I decided to take the biggest risk I ever had, and in a move that was uncharacteristic, quickly resolved myself to moving away and trying something new. Looking back on this decision two years later, I can honestly say it was the best decision I ever made. The tech industry is exciting, thriving, and innovative – meaning that every day I worked with new people, new technology and tackled new problems. I was hungry to learn everything I could from navigating the complex internal directory, to learning all about telecom infrastructure to forgetting everything I knew about embellishment from my academic writing style and producing direct, highly precise business memos and emails. The learning curve was steep and I loved every step I took towards conquering my role and supporting my team mates.
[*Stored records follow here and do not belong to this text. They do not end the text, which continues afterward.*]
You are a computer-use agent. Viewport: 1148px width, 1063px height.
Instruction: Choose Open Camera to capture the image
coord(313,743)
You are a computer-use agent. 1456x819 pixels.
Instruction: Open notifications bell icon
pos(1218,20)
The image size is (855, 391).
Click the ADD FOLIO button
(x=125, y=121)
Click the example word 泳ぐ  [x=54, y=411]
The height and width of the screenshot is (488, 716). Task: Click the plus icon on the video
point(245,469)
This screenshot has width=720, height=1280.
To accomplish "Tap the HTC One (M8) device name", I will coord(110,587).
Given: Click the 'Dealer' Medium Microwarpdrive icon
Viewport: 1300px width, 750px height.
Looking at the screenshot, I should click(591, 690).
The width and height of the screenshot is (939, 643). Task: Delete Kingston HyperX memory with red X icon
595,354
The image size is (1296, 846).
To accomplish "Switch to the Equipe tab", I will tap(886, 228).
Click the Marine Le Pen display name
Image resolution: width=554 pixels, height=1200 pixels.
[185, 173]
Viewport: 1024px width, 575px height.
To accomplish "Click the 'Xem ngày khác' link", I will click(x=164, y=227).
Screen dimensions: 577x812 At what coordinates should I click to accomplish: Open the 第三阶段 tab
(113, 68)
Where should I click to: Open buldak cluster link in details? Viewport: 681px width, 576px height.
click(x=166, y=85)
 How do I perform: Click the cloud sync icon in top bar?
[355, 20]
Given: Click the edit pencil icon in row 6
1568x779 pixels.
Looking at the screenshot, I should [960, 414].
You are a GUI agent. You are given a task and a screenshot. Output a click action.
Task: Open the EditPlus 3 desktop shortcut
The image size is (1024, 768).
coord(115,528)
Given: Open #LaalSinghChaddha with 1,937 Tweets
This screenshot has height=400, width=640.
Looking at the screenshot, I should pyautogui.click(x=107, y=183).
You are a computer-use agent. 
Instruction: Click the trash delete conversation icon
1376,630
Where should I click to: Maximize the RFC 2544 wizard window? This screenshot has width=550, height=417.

For new communicators thinking about working in the tech industry, or for students who need a little more convincing, here are my top 5 learning experiences taken from my career in high tech:

1.  Be Personable 

Blackberry is similar to a lot of tech companies, in that it is constantly looking to innovate, create, and because of this, the company employed an abundance of students and young professionals who were hard working and dedicated.  My branch of the company held about 500 staff, so every day I was shaking hands, meeting, collaborating and problem solving with new people. Since Blackberry is a global company, I also worked via web conferences, email and instant messaging with a vast array of people in Waterloo, Slough, England, Sunrise, Florida, and Jurong, Singapore. I was successful in my dealings with people because of my willingness to connect with people on a personal level, and my eagerness to make as many connections as I could. For my role, success meant equal parts skill and personality – being able to fit well in such a collaborative environment was integral to creating tester loyalty, trust, and gaining responsibility.

2.  Be Inquisitive

As a student who was new to the tech scene, I had dozens of questions every day. Being confident and willing to ask questions on a daily (even hourly) basis meant that I was continuously learning and growing in order to get ahead in my role. Sometimes, that meant grabbing donuts for the IT guys, and having them explain how to resolve a problem I was having with a device or software. Other times, it meant critically looking at a project, and asking questions about what you can do to go above and beyond your supervisor’s expectations.

3.  Be Resourceful

Being surrounded by students in engineering and computer science was intimidating at first, but it also meant that I had scores of resources for learning new things.  Sometimes, that meant booking phone conferences with a colleague so they could explain an integral component of a new piece of hardware or software that was about to ship to testers. Other times, it meant scouring the web for internet tutorials for learning basic HTML coding that would later become the basis for my final project. I learned a lot about how other teams functioned, how my team fit into the bigger picture, and a lot of tech lingo from the people I was having lunch with every day. Those SFU students I remained in contact with teach me new things about technology to this day, and I am eternally grateful for it.

4.  Be Bold 

At a company that is excited about innovation and creativity, taking a project and making it your own can bolster your reputation with your team. For example, I was handed the task of editing a pre-existing training document for incoming co-op students in my role. The existing document was about 30 pages of text that was created by the student before me. I began my editing process by thinking back to the questions I had as a new student in the role, and realized that a more interactive, module based training component was needed to be effective.  I then undertook the challenge of creating an online, interactive training site (with my newly acquired HTML skills) for Co-op students in my role all around the world. It was a new idea, of which the responsibility rested solely on me. Upon completion, it felt amazing to leave a part of me along with my team to help students kick start their role, as I had 8 months prior.